TASK OBJECTIVE — Copy out every line of the data that has the word "stavebniny" somewhere in it.

[Stored records]

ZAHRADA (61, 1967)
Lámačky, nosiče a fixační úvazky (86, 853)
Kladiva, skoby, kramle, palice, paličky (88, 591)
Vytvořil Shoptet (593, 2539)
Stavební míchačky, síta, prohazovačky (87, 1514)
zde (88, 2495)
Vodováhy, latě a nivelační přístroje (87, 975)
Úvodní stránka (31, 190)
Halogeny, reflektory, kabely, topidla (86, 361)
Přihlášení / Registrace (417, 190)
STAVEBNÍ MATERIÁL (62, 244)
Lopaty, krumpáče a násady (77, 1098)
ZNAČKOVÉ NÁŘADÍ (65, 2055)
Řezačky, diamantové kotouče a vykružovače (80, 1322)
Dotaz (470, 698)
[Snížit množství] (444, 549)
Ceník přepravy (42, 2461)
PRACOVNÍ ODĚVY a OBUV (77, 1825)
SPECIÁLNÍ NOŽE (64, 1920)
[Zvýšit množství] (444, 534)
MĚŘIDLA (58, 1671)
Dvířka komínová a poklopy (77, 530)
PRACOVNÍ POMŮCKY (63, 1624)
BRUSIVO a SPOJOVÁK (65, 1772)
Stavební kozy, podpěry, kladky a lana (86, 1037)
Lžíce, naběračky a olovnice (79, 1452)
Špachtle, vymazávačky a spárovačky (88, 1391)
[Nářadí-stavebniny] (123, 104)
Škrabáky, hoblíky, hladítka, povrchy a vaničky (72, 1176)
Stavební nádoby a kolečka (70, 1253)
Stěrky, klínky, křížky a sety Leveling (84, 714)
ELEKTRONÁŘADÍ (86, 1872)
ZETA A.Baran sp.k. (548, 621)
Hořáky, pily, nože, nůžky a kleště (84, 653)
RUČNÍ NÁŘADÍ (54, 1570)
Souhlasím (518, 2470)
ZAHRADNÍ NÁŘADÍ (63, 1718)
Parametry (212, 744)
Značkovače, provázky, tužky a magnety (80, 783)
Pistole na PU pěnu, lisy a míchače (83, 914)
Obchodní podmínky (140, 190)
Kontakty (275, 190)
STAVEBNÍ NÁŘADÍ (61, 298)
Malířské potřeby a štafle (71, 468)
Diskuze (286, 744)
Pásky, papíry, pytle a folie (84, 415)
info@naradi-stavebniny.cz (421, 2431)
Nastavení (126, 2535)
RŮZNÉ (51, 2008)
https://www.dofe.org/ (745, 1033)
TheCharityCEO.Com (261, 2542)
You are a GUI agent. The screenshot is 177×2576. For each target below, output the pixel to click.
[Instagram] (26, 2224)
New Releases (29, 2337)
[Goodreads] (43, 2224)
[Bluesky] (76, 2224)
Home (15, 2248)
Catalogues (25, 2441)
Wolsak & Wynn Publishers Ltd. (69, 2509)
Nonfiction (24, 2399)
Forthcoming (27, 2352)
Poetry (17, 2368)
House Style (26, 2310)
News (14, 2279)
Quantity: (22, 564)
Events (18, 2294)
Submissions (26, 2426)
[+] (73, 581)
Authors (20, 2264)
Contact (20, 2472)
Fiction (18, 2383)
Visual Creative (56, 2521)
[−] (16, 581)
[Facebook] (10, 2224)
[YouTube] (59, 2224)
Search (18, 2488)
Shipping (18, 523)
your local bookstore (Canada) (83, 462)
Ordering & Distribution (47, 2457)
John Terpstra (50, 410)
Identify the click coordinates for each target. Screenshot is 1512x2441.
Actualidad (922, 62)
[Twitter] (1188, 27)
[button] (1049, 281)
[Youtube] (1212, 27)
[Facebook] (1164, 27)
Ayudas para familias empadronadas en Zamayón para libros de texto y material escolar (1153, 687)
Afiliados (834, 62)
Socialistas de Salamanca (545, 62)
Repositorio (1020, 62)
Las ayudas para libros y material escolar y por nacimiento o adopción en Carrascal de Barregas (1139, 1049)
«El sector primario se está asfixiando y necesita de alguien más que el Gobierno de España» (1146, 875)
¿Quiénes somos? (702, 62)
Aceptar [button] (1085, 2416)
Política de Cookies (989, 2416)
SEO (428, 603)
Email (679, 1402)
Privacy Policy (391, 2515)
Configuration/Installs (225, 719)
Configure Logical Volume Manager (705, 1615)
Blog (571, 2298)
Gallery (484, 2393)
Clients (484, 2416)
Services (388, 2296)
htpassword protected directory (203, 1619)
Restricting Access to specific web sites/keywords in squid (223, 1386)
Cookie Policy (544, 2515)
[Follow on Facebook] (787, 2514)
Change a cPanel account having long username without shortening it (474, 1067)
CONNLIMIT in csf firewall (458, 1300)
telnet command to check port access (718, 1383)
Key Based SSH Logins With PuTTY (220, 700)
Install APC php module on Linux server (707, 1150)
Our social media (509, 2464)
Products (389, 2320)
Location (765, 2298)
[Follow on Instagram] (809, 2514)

ANSWER FOR THIS EXERCISE —
[Nářadí-stavebniny] (123, 104)
info@naradi-stavebniny.cz (421, 2431)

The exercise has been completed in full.